All participants underwent a detailed preoperative ophthalmological evaluation, including slit-lamp and fundus examinations. IOL power calculation was performed using optical biometry (IOLMaster 700, Carl Zeiss Meditec AG). Corneal measurement was based on Scheimpflug tomography (Pentacam, Oculus Inc.) simulated K performed within 2 weeks before the surgery. All participants underwent FLACS or conventional PCS with the femtosecond system (LenSx, Alcon Laboratories, Inc.) under topical anesthesia.
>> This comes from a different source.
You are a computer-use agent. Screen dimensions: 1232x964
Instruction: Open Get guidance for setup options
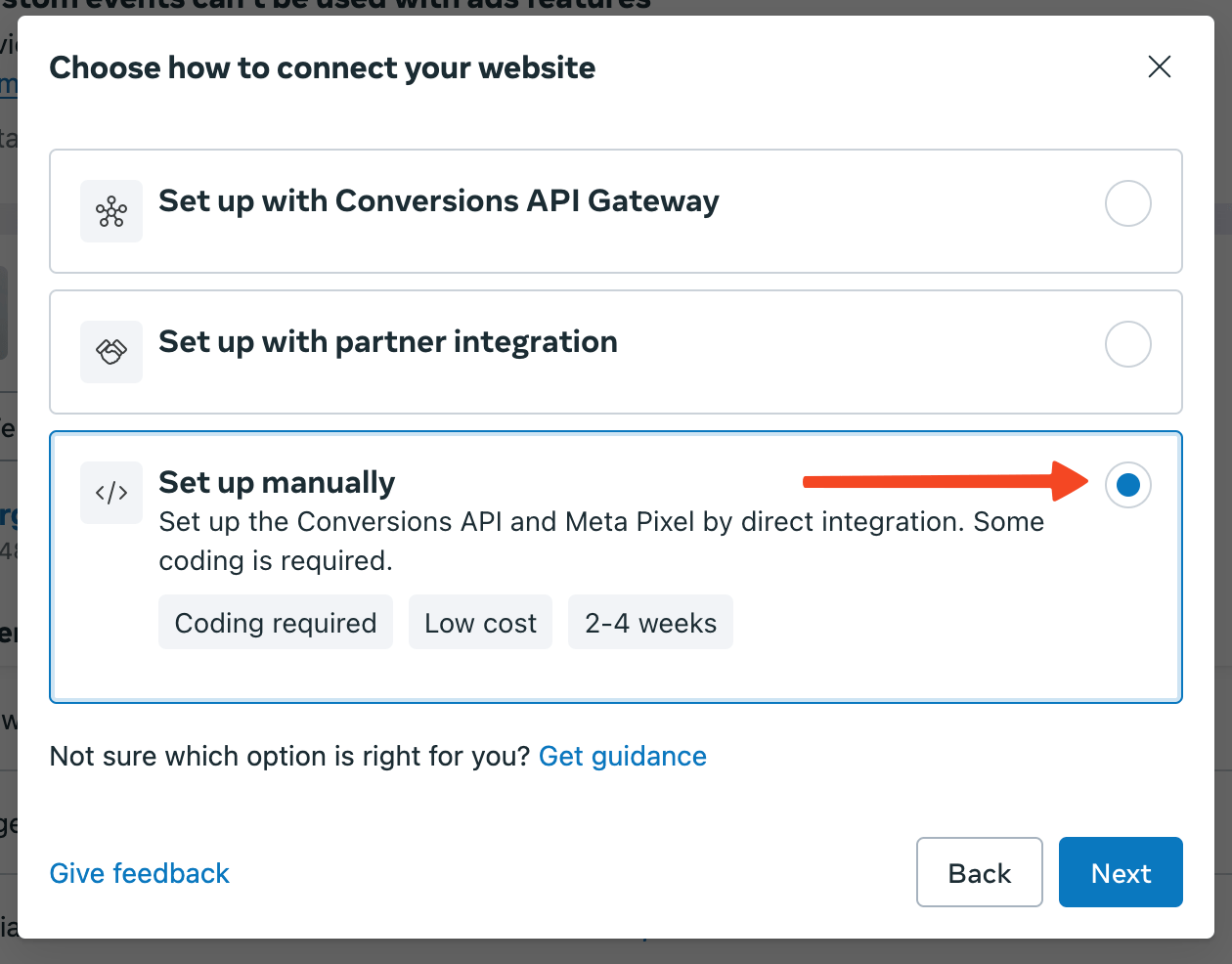pos(623,756)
The surgical procedures of FLACS and conventional PCS after the femtosecond laser procedure were similar. The clear corneal incision on the temporal side was created using a 2.65–2.80 mm keratome, and the anterior capsule button was removed. In the conventional PCS group, capsulotomy was performed using a capsulotomy needle or forceps. Phacoemulsification was performed using the Centurion vision system (Alcon Laboratories, Inc.). Patients with a single aspherical lens, Tecnis 1-piece intraocular lens (Johnson & Johnson), were enrolled in this study. All operations were performed by experienced surgeons (I.J., K.Y.S., and T.I.K). Postoperative care, including empirical antibiotics and anti-inflammatory medications, was administered as per standard unit practice for cataract surgery for a month.

Outcomes

The primary outcomes were best-corrected visual acuity (BCVA, decimal scaled), and the refractive outcomes were postoperative spherical equivalent (SE), prediction error, refractive astigmatism, corneal power, corneal astigmatism with vector analysis by the Alpins method in the ACRS website, and ocular residual astigmatism (ORA) at the 3-month follow-up39. Prediction error was calculated as the difference of target IOL [diopters (D)] using the Barrett True-K formula and postoperative SE. The vector analysis includes eight indices: TIA, defined as the astigmatic change that the surgery was intended to induce or preoperative astigmatism; surgically induced astigmatism vector (SIA), defined as the astigmatic change that the surgery actually induced; and difference vector (DV), defined as the induced astigmatic change that would enable the initial surgery to achieve its intended target or postoperative astigmatism, the magnitude of error (SIA minus TIA), angle of error (AE, angle between TIA vector and SIA vector), the absolute value of AE, correction index (SIA divided by TIA), and index of success (DV divided by TIA). ORA was calculated using refractive astigmatism and corneal anterior astigmatism values40,41. The secondary outcomes were the safety outcomes of intra- and postoperative complications5.

Statistical analysis

The study was framed as a comparative design focusing on BCVA, predictive error, refractive outcomes, and safety outcomes. Because TIA is known to affect SIA and other indices of the Alpins method42, a comparative analysis was performed using the Alpins method with the adjustment of TIA. Comparisons of preoperative and postoperative values in each group were analyzed using the paired t test. Comparative analyses for change of continuous and categorical values between the two groups were analyzed using the repeated measures ANOVA after adjustment with statistically significant parameters among age, sex, laterality, types of CRS, surgeon, preoperative SE, preoperative corneal power and astigmatism, axis group of preoperative corneal astigmatism, axial length and anterior chamber depth. A p value < 0.05 was considered statistically significant, and a 95% confidence interval (CI) was calculated.